Pero al mismo tiempo como ayer, no ha dejado de apelar al voto para «frenar ese efecto dominó del populismo. Que sea Holanda quien lo pare». Y ha acusado a Wilders de no poder resolver ningún problema y solo agravar los ya existentes. Según Rutte «quien quiere cerrar nuestras mezquitas y quitar el Corán a los musulmanes» no puede traer soluciones a la sociedad holandesa.

Orgullo nacional
Wilders por su parte, en una intervención muy serena pero que no parecía muy entusiasta manifestó que esperaba que su partido «salga muy bien parado». Muy frecuente era ayer la apelación ante los colegios electorales al orgullo nacional holandés para protagonizar ese voto frente al populismo que todos los partidos tradicionales ponen en la misma categoría que el Brexit y la victoria de Donald Trump.
Todos los dirigentes políticos de más de una veintena de partidos que habrán de repartirse los 150 escaños del parlamento se reafirmaron en su negativa a negociar con Wilders. Con lo que, al margen del resultado, Wilders no tiene ninguna posibilidad de entrar en un gobierno.
Cierto es que la formación del mismo va a ser tremendamente tortuosa y probablemente muy larga lo dan todos por hecho. Decía el ministro de Finanzas, Jeroen Djisselbloem, que no se pactará con Wilders aunque eso lleve a las negociaciones del gobierno a durar toda la legislatura. Pero cierto es que en las actuales circunstancias de fluidez política en toda Europa lo que hoy es impensable mañana puede serlo menos. Y eso es lo que dice Wilders cuando se le pregunta por su aislamiento político. Hoy, sin embargo, con estos resultados, Wilders está condenado a la marginalidad.

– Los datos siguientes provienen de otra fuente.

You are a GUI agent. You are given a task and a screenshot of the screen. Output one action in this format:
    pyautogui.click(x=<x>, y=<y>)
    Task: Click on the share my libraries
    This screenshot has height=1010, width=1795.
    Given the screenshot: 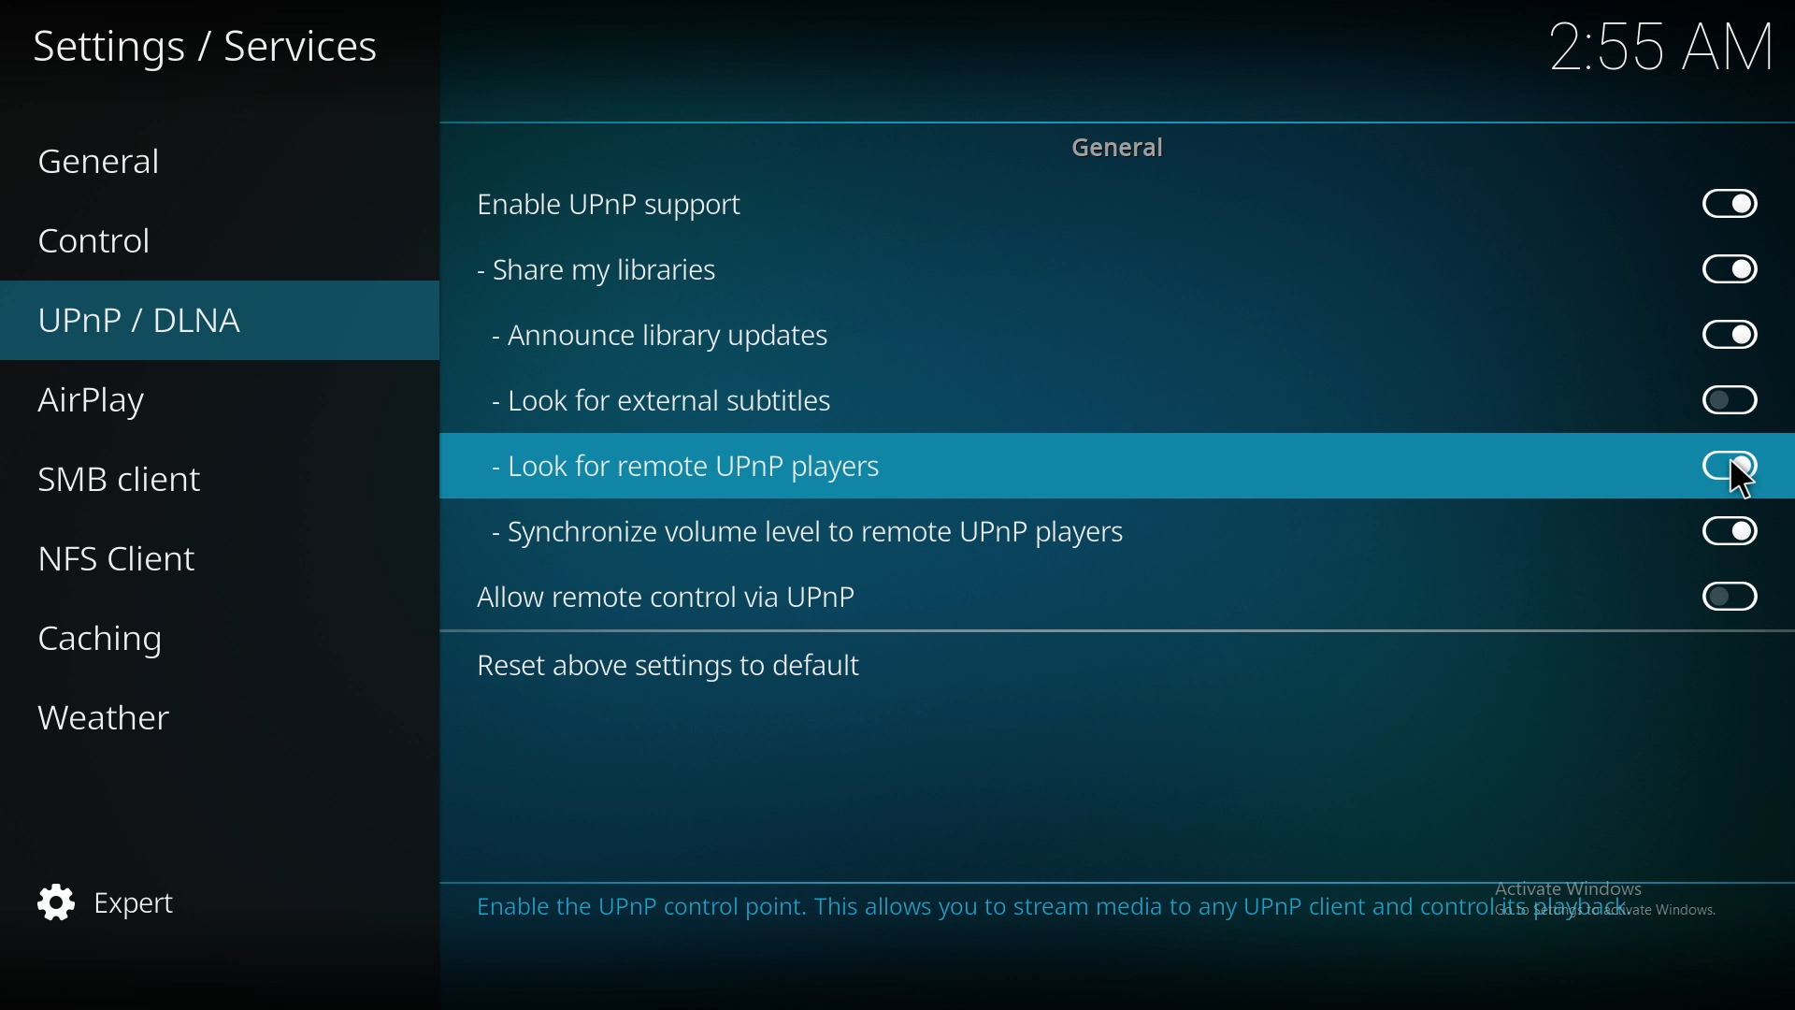 What is the action you would take?
    pyautogui.click(x=613, y=269)
    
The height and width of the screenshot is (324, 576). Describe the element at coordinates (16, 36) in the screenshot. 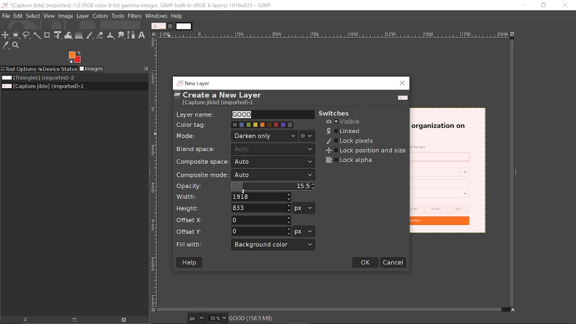

I see `Ellipse select tool` at that location.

Soberanía frente al atropello turco

El primer ministro, Mark Rutte, se encontró con un regalo en forma de agresión turca cuando ministros de Erdogan pretendieron dar mítines en favor de una nueva constitución autoritaria y de la pena de muerte. Y la aprovechó con virtuosismo político. Con el mero ejercicio de su cargo, al hacer frente con inusual dureza verbal a las diatribas y provocaciones del presidente turco, arrebató a Geert Wilders el papel de adalid de la soberanía holandesa frente al atropello musulmán. Y Wilders no tiene otro perfil político que ese. Él queda anulado como peligro. Porque le arrebataron el mensaje.